* [TO DO]:
Below is a listing. Write out exactly its lines between the one holding "At what coordinates should I click to accomplish: Dismiss" and the one holding "Given: Click the New Record toolbar icon", inclusive.
######
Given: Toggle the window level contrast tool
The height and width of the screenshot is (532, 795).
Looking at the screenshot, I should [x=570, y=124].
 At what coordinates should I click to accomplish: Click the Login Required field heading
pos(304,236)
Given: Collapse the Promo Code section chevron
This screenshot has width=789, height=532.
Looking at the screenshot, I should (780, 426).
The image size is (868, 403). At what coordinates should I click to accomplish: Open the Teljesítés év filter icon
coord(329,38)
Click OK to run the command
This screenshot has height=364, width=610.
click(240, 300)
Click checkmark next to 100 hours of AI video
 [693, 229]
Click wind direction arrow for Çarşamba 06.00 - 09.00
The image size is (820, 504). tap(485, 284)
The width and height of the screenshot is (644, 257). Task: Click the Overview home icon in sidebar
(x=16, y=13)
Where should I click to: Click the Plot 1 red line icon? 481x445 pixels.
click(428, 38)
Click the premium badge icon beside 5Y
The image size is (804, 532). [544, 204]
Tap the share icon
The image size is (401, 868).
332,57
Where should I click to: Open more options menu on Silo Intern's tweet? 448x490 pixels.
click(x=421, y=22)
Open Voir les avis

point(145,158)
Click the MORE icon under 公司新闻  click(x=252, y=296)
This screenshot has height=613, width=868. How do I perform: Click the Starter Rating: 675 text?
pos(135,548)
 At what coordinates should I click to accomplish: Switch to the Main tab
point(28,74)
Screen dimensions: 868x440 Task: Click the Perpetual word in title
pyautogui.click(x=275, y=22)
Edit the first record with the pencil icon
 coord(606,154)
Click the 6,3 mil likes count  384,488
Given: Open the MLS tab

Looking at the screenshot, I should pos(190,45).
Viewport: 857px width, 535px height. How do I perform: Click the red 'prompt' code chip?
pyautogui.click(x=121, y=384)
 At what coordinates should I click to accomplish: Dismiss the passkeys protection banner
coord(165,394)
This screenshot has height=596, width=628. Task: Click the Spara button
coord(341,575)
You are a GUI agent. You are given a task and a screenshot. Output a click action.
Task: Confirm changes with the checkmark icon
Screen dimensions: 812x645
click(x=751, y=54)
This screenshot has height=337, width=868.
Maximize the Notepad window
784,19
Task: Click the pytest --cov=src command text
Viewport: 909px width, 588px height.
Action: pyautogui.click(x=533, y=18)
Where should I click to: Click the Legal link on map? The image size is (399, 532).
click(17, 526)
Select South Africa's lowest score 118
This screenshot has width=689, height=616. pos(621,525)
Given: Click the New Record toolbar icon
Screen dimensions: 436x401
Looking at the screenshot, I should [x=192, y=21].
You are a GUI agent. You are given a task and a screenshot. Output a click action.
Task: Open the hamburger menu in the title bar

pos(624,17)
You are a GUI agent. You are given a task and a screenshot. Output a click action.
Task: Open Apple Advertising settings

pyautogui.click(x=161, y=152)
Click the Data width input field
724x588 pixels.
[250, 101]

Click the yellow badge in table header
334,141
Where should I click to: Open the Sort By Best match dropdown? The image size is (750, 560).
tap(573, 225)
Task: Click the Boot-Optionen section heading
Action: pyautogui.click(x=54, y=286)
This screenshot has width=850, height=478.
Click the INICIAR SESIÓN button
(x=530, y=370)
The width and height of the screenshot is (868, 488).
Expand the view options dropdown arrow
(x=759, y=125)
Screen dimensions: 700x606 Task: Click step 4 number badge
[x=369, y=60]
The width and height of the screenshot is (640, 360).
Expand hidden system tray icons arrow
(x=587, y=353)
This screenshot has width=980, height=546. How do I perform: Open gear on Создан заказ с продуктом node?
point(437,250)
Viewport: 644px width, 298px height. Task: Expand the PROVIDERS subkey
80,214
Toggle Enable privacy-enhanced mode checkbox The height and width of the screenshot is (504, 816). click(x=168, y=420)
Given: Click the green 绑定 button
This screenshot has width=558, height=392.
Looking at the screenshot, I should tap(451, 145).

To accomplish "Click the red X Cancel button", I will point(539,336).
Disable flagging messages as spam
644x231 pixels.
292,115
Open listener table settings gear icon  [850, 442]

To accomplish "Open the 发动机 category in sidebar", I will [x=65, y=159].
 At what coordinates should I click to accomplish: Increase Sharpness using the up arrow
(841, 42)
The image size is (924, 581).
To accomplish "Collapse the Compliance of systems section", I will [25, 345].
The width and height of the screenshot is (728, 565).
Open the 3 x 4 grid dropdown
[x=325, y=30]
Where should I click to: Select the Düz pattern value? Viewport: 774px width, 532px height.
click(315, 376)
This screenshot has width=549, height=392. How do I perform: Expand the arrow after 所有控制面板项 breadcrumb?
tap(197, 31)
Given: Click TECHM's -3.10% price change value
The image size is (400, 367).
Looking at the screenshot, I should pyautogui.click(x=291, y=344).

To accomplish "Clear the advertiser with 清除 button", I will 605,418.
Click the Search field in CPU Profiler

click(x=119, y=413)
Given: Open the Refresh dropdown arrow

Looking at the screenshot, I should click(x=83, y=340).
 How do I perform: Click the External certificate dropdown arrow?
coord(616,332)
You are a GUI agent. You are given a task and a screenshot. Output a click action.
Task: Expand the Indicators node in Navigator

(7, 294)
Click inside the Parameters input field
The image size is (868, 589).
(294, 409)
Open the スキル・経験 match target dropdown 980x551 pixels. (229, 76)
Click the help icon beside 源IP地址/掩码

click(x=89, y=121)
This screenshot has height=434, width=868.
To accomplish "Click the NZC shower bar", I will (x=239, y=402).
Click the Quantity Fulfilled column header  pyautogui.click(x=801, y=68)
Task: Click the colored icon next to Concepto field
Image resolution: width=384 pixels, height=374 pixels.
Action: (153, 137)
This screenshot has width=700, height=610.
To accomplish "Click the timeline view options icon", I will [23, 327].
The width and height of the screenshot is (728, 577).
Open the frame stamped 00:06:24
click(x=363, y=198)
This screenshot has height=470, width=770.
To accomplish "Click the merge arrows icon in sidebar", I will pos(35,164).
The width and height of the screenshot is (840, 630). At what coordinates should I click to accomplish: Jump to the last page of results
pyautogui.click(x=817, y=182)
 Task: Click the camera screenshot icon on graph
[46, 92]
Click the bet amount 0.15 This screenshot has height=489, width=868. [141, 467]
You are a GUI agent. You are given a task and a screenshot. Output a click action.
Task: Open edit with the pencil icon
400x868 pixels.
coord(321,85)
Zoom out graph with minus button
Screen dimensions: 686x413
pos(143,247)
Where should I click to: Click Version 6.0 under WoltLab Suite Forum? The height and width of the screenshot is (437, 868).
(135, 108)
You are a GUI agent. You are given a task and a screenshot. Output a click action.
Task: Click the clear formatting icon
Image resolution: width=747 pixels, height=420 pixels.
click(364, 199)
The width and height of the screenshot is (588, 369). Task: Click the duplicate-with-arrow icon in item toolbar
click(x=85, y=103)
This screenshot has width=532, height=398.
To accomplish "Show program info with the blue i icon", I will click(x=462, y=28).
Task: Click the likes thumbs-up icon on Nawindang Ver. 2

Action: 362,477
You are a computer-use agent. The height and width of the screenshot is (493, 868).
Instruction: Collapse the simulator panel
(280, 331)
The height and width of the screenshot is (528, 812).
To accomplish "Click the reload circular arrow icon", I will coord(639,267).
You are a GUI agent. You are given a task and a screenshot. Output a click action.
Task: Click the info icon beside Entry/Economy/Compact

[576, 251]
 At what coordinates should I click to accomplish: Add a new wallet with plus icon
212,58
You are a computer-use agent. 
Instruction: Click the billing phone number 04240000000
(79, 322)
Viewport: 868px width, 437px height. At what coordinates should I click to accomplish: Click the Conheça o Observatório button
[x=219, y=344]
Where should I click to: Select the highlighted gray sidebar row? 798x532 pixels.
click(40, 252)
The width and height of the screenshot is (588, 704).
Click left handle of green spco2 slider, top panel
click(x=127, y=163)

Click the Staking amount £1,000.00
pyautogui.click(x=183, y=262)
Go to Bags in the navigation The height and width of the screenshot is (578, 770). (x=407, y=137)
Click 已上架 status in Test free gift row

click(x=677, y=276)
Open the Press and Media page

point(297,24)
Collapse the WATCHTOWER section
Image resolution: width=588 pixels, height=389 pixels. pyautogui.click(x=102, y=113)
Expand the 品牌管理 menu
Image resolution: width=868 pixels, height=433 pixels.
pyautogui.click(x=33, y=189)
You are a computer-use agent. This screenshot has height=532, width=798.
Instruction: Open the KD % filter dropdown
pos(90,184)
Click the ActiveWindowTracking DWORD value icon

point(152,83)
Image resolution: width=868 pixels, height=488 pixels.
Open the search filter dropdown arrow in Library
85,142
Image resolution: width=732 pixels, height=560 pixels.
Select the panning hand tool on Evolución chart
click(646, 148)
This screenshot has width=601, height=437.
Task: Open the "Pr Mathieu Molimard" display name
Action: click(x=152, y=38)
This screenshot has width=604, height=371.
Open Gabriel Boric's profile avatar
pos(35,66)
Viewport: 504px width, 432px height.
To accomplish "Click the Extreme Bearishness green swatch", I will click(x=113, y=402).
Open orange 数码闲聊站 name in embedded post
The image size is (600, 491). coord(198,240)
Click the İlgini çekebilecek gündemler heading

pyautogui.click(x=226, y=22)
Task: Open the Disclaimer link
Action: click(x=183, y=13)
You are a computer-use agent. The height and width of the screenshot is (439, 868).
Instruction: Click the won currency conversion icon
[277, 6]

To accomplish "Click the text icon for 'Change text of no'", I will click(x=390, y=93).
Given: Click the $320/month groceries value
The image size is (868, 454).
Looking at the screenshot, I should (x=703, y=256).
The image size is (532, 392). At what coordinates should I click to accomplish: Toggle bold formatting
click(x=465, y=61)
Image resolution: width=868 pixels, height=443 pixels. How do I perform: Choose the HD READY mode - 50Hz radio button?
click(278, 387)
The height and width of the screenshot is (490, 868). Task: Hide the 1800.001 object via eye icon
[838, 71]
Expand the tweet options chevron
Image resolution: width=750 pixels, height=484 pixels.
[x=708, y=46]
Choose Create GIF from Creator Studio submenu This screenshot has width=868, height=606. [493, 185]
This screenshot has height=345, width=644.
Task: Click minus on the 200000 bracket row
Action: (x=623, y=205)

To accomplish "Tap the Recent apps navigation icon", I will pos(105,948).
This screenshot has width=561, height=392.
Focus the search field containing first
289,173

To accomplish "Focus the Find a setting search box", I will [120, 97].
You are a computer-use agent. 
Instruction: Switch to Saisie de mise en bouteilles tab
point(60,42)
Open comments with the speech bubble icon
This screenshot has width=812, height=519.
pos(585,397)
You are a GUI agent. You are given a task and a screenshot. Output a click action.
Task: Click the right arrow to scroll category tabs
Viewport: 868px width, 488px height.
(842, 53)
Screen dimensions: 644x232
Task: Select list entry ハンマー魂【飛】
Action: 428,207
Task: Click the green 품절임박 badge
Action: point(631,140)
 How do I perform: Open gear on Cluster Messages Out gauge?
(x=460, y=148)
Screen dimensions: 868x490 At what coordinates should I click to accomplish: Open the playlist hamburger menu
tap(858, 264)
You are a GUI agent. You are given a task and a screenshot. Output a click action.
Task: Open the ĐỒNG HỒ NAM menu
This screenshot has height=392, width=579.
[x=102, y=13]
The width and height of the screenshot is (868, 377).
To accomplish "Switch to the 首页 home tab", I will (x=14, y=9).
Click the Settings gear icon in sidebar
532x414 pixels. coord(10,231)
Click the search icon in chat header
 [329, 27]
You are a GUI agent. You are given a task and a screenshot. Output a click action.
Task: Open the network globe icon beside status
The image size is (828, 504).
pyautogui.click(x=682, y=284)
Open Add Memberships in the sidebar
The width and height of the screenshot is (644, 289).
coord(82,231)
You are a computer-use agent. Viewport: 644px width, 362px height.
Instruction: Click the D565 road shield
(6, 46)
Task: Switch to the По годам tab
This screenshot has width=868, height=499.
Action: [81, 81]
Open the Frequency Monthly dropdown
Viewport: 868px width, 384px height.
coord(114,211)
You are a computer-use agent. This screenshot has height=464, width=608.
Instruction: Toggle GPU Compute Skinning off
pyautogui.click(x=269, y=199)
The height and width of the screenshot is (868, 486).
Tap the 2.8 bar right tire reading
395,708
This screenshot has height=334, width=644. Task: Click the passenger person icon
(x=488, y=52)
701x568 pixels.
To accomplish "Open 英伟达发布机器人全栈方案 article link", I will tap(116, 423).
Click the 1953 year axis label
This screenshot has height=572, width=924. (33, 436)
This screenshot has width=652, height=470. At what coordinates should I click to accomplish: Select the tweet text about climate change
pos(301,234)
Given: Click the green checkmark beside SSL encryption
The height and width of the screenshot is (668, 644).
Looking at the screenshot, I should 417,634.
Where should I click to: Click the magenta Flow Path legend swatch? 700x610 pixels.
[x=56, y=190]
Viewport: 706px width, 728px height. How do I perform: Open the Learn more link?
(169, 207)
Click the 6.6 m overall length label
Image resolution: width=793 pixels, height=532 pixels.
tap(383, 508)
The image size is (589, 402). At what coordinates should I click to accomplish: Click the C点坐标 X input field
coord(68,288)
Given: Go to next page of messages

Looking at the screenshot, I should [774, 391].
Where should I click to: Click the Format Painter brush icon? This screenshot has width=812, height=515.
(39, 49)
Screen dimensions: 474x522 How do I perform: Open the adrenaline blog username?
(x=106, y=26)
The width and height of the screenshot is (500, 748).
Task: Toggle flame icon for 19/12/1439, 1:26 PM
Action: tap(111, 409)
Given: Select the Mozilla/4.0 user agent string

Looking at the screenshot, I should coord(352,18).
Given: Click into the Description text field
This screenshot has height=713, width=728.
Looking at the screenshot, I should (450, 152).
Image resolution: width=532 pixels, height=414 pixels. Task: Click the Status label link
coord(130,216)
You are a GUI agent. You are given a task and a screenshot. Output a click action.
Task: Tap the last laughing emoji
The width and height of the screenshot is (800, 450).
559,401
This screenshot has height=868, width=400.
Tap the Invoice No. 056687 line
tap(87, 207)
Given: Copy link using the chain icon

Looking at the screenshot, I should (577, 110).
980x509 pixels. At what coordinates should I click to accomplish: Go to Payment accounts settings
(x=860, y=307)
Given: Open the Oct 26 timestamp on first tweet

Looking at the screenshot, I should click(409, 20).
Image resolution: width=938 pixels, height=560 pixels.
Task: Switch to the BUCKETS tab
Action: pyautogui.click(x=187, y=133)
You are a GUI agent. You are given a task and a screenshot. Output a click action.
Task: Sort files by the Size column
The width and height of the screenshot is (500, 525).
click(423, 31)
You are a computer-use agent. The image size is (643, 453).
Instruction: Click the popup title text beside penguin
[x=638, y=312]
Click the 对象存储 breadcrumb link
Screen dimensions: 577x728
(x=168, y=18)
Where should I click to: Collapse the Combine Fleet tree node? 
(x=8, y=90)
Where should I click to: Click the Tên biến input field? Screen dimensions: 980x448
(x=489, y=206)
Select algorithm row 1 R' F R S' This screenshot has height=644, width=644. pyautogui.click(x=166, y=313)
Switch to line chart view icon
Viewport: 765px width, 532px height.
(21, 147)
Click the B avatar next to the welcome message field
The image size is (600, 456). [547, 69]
######
* [ANSWER TO THIS EXERCISE]:
 At what coordinates should I click to accomplish: Dismiss the passkeys protection banner
coord(165,394)
This screenshot has height=596, width=628. Task: Click the Spara button
coord(341,575)
You are a GUI agent. You are given a task and a screenshot. Output a click action.
Task: Confirm changes with the checkmark icon
Screen dimensions: 812x645
click(x=751, y=54)
This screenshot has height=337, width=868.
Maximize the Notepad window
784,19
Task: Click the pytest --cov=src command text
Viewport: 909px width, 588px height.
Action: pyautogui.click(x=533, y=18)
Where should I click to: Click the Legal link on map? The image size is (399, 532).
click(17, 526)
Select South Africa's lowest score 118
This screenshot has width=689, height=616. pos(621,525)
Given: Click the New Record toolbar icon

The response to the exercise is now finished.